Le donne che domani scenderanno in piazza per dimostrare la propria indignazione nei confronti di un sistema costruito sul corpo delle donne sono le stesse che dovrebbero essere tutelate e rappresentate dall'impegno e dal lavoro di chi ha la delega alle pari opportunità.

Ovvero, da chi ha l'obbligo di  garantire eguali diritti a uomini e donne per l'accesso al posto di lavoro, alla retribuzione e alle cariche elettive (Cost. artt. 37-51), rimuovere i pregiudizi che spesso serrano le categorie del maschile e femminile dentro logiche che rendono maggiormente precarie le condizioni delle donne.

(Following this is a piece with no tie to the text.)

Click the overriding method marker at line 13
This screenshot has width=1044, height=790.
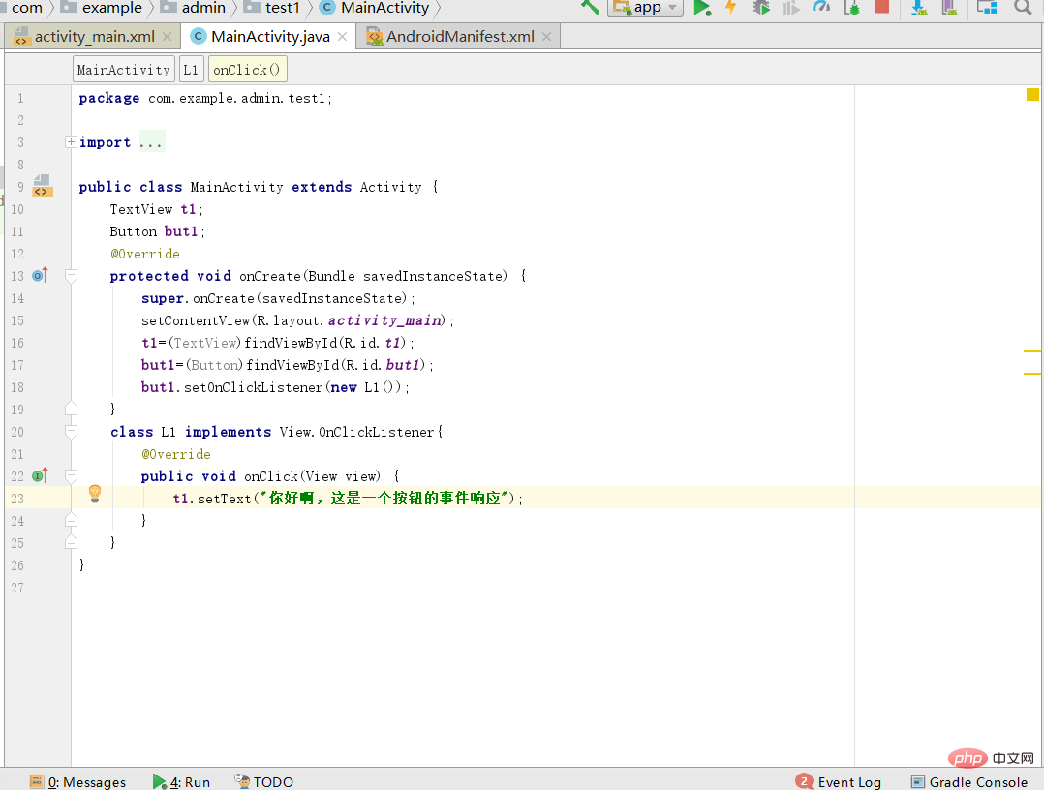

Come possono queste sentirsi rappresentate da chi ha semplificato in una breve nota dattiloscritta la lunga storia delle battaglie che ha portato all'affermazione dell'autonomia e della libertà?

Come possono sentirsi tutelate da chi afferma che il valore della famiglia sia stato sacrificato per il raggiungimento di diritti civili che hanno eguagliato il nostro Paese alle maggiori democrazie dell'Occidente?

Le affermazioni fatte dall'Assessore De Matteo dovrebbero scandalizzare tutte le donne del Centrodestra perché il ruolo, i diritti, la dignità delle donne non possono essere strumentalizzate da un dibattito politico che ruota attorno alle vicende scandalose che hanno coinvolto il Presidente del Consiglio.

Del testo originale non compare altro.